Retype, word for word, every line of the records below starting at the one that contains "Select the Factures quick access chart icon" and ending at the one that contains "Open Sold-to party"; include both of those lines and nothing more.

*** Supplied material ***

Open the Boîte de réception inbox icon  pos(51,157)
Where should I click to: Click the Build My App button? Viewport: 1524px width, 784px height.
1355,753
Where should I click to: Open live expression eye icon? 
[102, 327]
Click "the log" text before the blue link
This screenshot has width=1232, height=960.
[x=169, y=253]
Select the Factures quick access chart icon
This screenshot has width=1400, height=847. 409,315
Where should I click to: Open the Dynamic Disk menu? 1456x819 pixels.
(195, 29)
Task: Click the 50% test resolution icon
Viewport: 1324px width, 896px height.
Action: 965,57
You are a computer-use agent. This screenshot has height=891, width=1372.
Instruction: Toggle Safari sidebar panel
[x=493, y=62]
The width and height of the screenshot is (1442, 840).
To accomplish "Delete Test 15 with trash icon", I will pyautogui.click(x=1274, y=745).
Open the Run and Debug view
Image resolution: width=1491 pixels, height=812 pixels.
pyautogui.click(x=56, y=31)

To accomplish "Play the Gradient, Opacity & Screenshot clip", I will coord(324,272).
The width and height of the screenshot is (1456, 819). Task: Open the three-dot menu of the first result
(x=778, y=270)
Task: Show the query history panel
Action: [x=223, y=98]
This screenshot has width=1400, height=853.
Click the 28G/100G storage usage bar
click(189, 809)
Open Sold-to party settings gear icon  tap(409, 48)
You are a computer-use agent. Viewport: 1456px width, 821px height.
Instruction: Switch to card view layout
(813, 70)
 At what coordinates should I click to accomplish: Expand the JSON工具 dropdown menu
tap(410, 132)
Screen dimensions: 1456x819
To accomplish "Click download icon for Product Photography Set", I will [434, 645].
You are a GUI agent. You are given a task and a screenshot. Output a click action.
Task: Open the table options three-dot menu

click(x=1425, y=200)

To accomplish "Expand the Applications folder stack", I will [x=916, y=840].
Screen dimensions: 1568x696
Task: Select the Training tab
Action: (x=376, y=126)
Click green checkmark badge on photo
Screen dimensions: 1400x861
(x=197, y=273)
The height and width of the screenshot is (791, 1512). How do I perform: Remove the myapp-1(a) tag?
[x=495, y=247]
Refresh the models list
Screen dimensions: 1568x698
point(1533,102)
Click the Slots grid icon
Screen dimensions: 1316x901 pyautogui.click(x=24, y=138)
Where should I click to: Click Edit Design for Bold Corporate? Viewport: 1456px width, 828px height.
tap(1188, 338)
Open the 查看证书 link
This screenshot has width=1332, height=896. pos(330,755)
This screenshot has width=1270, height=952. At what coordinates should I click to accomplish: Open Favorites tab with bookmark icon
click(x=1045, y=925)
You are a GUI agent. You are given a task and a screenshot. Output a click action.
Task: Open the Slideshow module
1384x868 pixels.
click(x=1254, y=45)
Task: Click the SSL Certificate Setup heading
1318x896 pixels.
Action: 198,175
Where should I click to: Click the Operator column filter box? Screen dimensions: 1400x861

*** End of Supplied material ***

* [Result below]:
Select the Factures quick access chart icon
This screenshot has width=1400, height=847. 409,315
Where should I click to: Open the Dynamic Disk menu? 1456x819 pixels.
(195, 29)
Task: Click the 50% test resolution icon
Viewport: 1324px width, 896px height.
Action: 965,57
You are a computer-use agent. This screenshot has height=891, width=1372.
Instruction: Toggle Safari sidebar panel
[x=493, y=62]
The width and height of the screenshot is (1442, 840).
To accomplish "Delete Test 15 with trash icon", I will pyautogui.click(x=1274, y=745).
Open the Run and Debug view
Image resolution: width=1491 pixels, height=812 pixels.
pyautogui.click(x=56, y=31)

To accomplish "Play the Gradient, Opacity & Screenshot clip", I will coord(324,272).
The width and height of the screenshot is (1456, 819). Task: Open the three-dot menu of the first result
(x=778, y=270)
Task: Show the query history panel
Action: [x=223, y=98]
This screenshot has width=1400, height=853.
Click the 28G/100G storage usage bar
click(189, 809)
Open Sold-to party settings gear icon  tap(409, 48)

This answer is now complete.